Information:

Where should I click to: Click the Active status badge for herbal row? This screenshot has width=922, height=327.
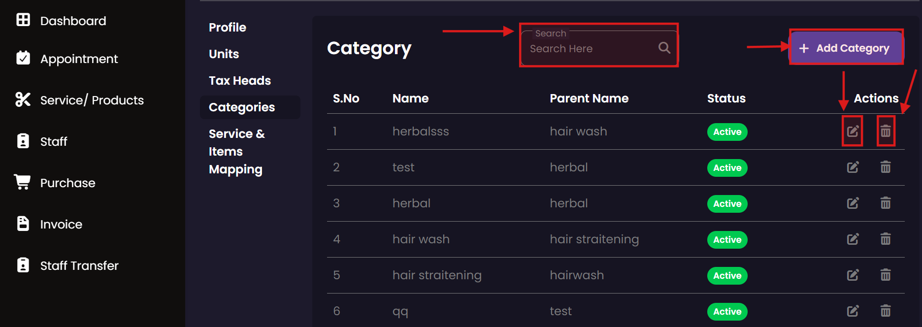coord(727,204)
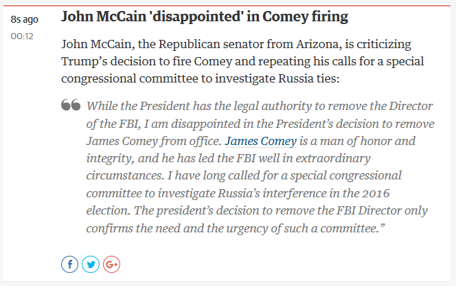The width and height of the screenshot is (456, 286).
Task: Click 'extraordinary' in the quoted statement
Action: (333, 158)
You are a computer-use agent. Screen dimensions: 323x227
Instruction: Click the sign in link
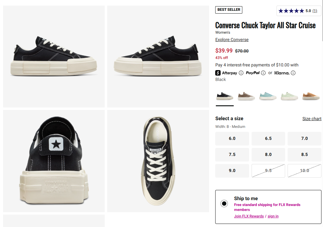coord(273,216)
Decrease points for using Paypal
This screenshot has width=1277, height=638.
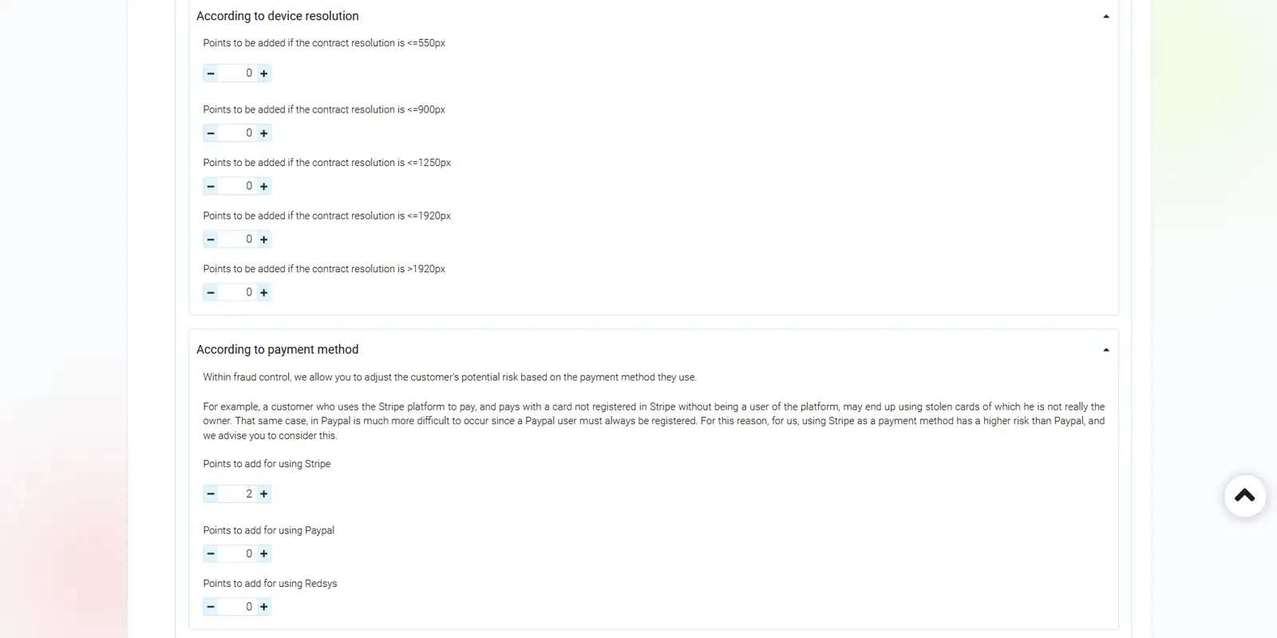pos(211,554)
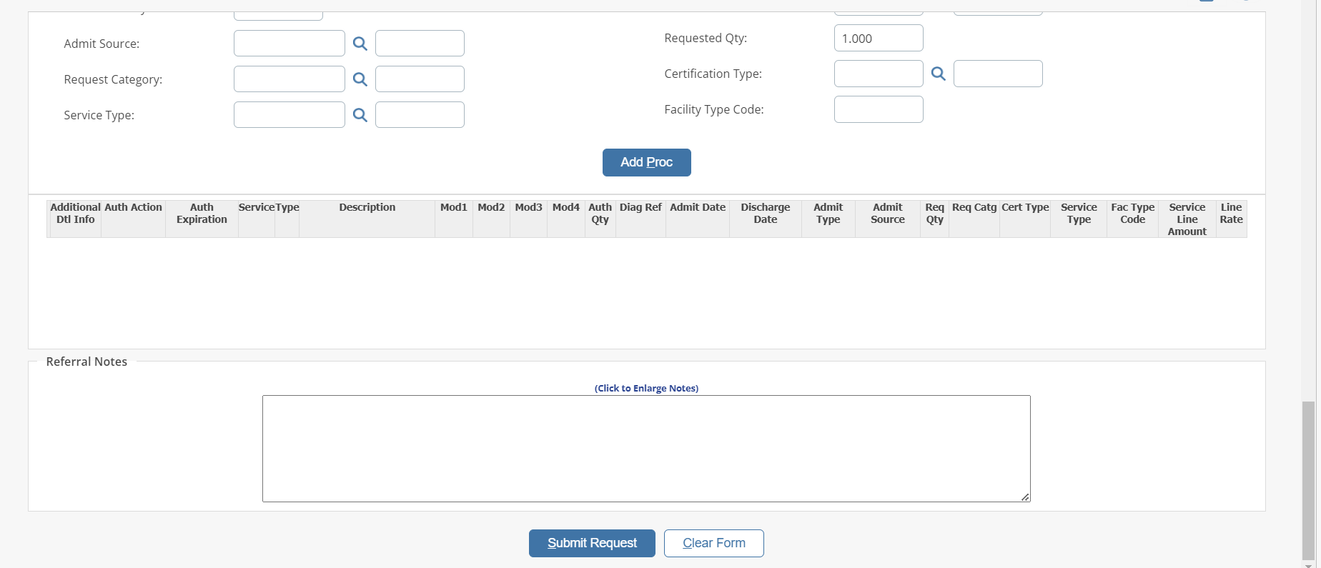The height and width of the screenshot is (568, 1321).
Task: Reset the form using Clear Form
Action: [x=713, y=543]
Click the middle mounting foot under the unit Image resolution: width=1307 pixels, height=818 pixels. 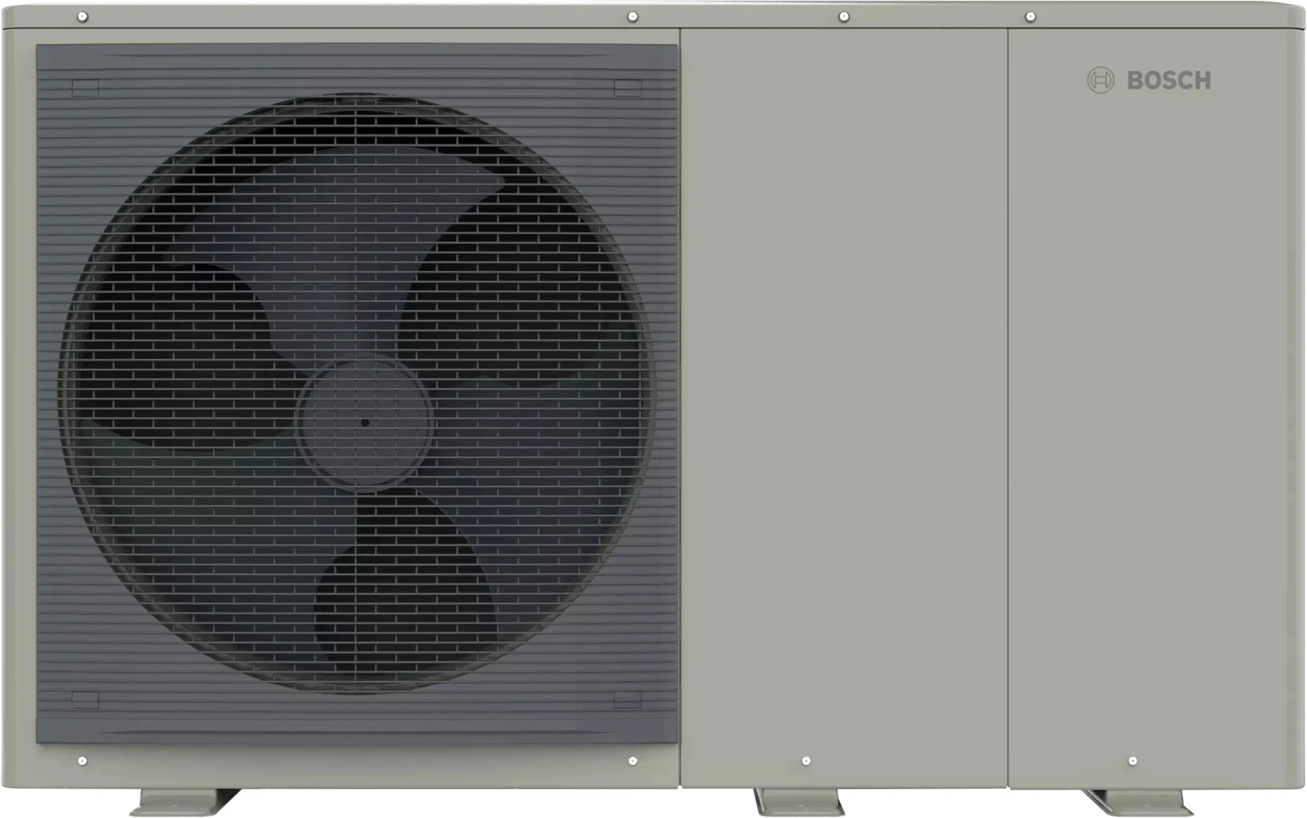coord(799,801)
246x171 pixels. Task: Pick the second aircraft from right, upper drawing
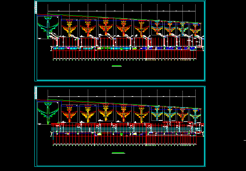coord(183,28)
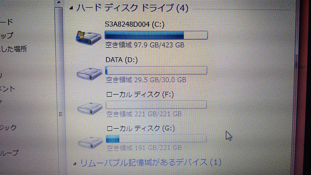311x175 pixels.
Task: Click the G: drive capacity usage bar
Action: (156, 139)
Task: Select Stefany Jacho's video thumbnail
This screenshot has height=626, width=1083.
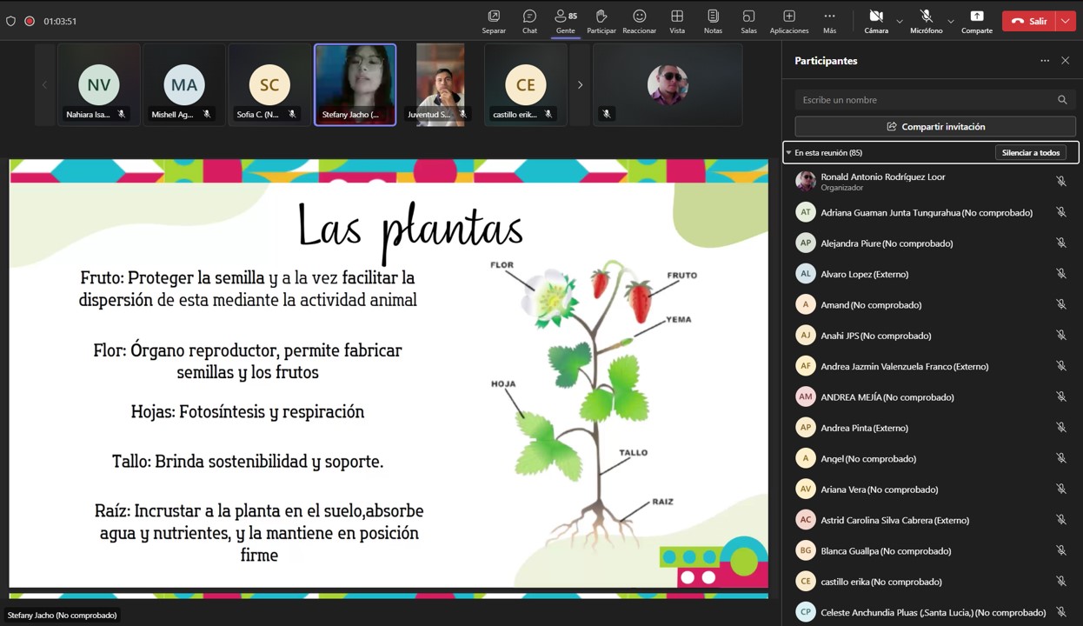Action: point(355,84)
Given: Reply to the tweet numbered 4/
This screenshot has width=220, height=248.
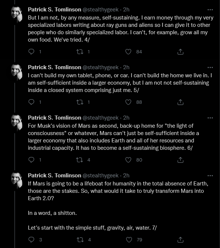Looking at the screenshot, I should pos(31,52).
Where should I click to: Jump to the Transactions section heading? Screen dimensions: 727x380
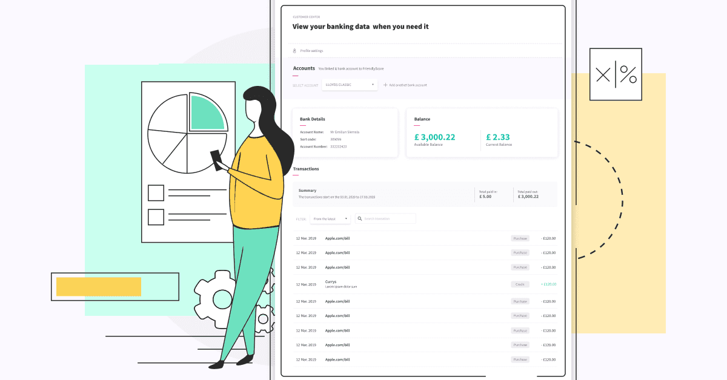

Problem:
Quote, word for word and nothing more, every line from the line with "Given: Reply to the tweet numbered 4/" to the end of the entries, including both ends; skip any pictures.

Solution:
Given: Reply to the tweet numbered 4/
This screenshot has width=220, height=248.
Looking at the screenshot, I should pos(31,52).
Where should I click to: Jump to the Transactions section heading? Screen dimensions: 727x380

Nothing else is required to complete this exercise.